* [Material provided]
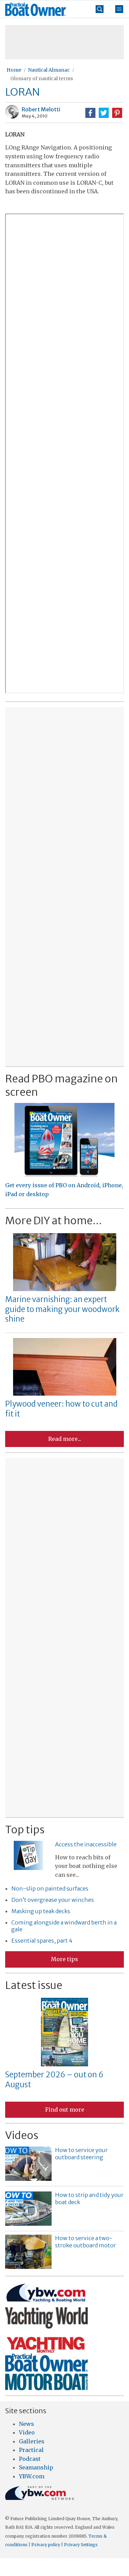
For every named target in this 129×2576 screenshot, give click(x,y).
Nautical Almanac (49, 70)
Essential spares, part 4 (42, 1940)
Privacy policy (45, 2544)
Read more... (64, 1438)
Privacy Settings (81, 2544)
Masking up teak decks (40, 1911)
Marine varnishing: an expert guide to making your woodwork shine (62, 1309)
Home (14, 70)
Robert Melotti (41, 109)
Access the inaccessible (86, 1844)
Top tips (24, 1829)
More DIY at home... (53, 1220)
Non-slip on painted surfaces (49, 1888)
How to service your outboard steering (81, 2154)
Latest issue (33, 1985)
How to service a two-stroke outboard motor (85, 2242)
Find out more (64, 2109)
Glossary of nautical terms (41, 78)
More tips (64, 1959)
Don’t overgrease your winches (52, 1899)
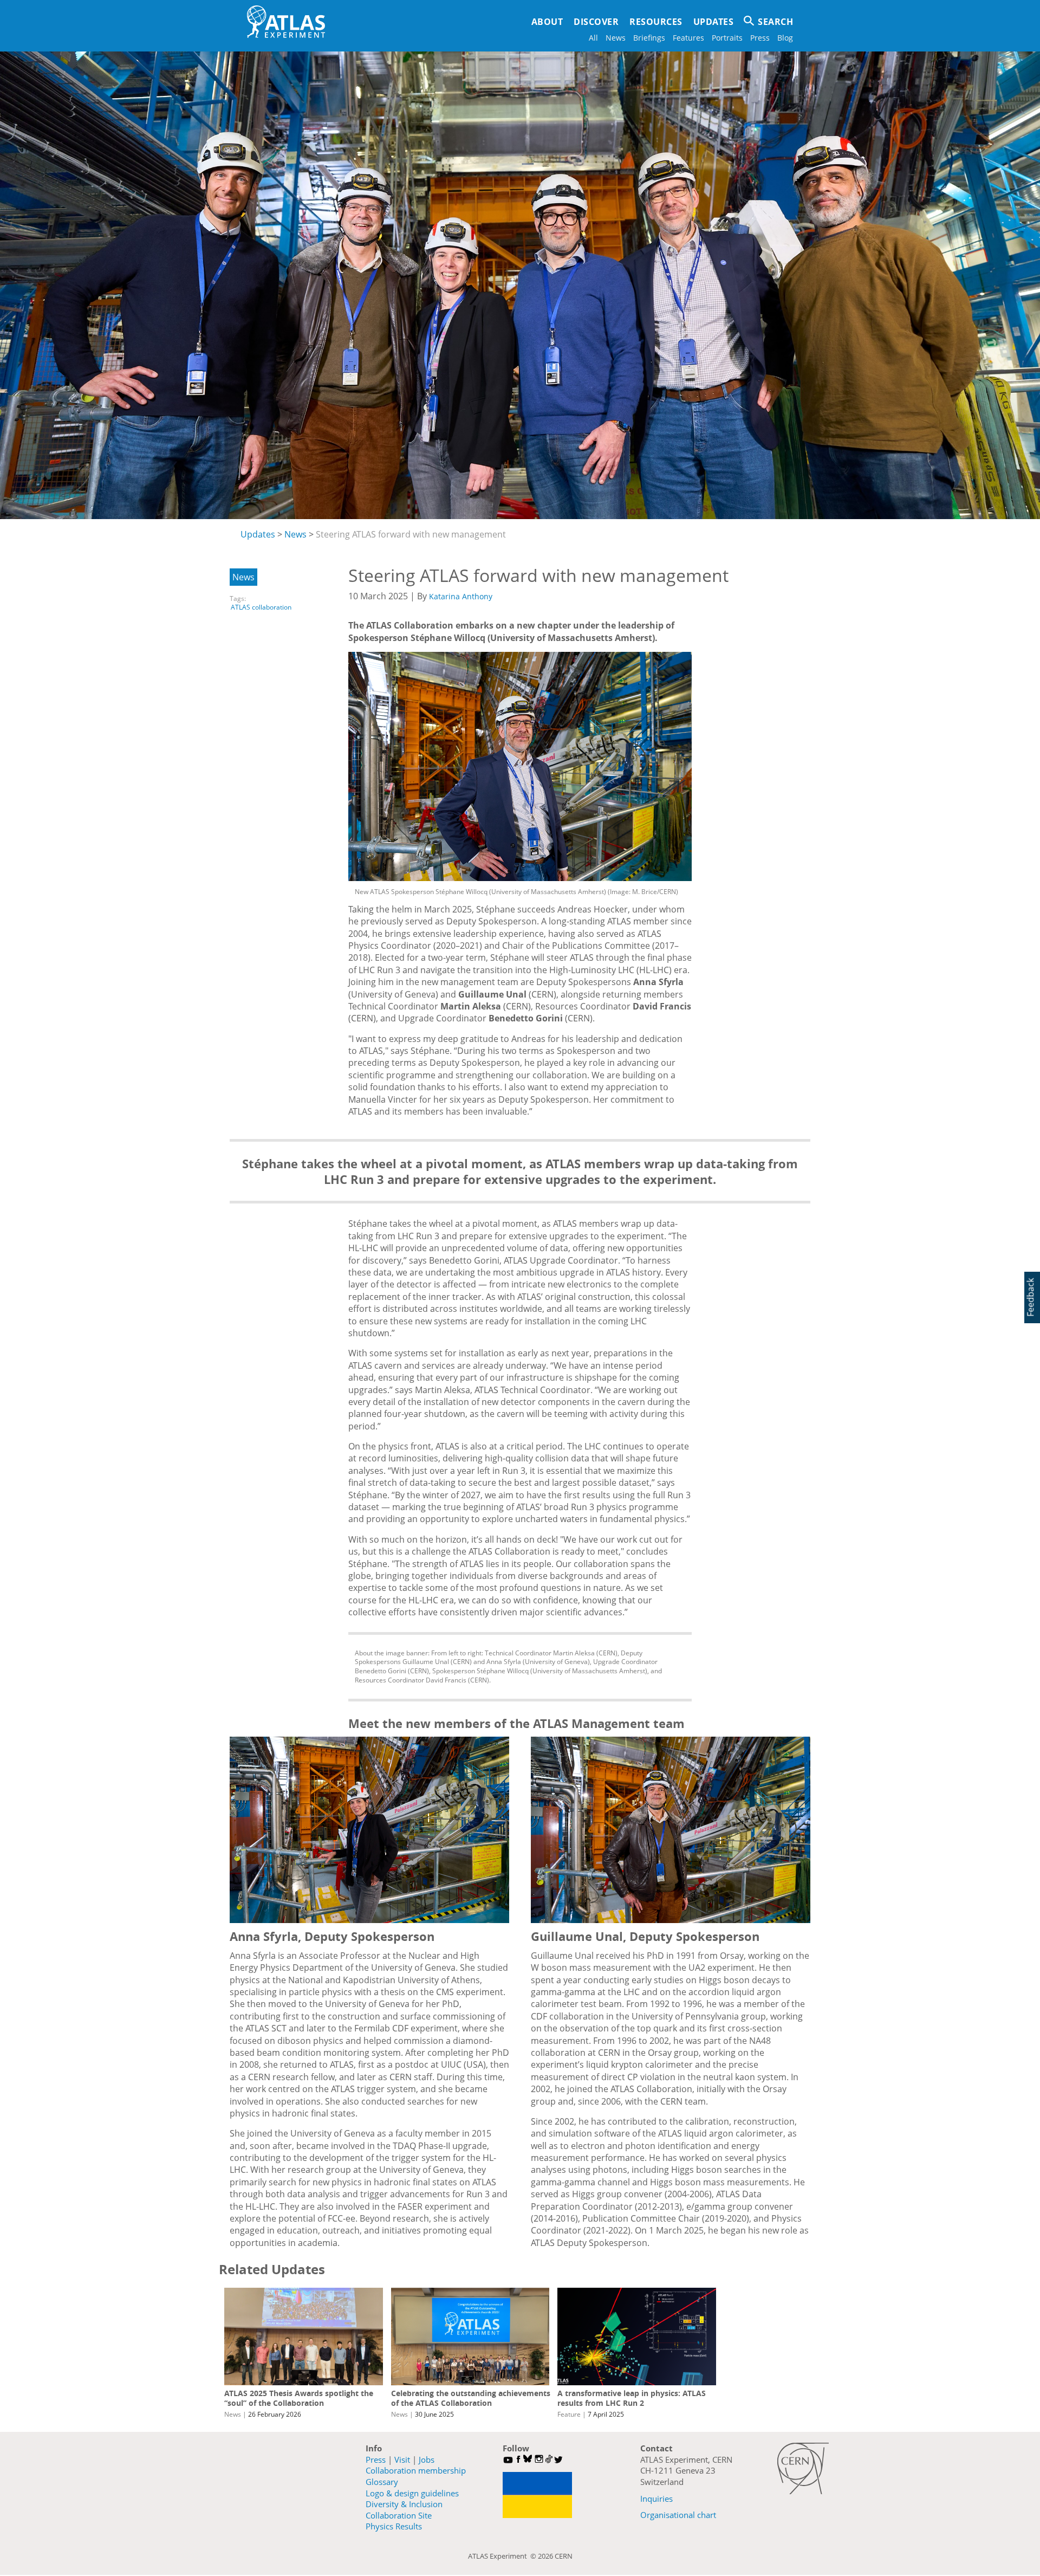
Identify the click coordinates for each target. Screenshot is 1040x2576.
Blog (785, 38)
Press (760, 38)
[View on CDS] (520, 766)
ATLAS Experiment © (503, 2556)
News (616, 38)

* [Task to complete] Beginning with the line that contains "How to service a" and ending with the final line of the material, reproduce those lines exactly and nothing else. Omit the pictures.

* [Output for this exercise]
How to service a two-stroke outboard motor (85, 2242)
Find out more (64, 2109)
Glossary of nautical terms (41, 78)
More tips (64, 1959)
Don’t overgrease your winches (52, 1899)
Identify the click coordinates for each target. Screenshot is 1040x2576.
Blog (785, 38)
Press (760, 38)
[View on CDS] (520, 766)
ATLAS Experiment © (503, 2556)
News (616, 38)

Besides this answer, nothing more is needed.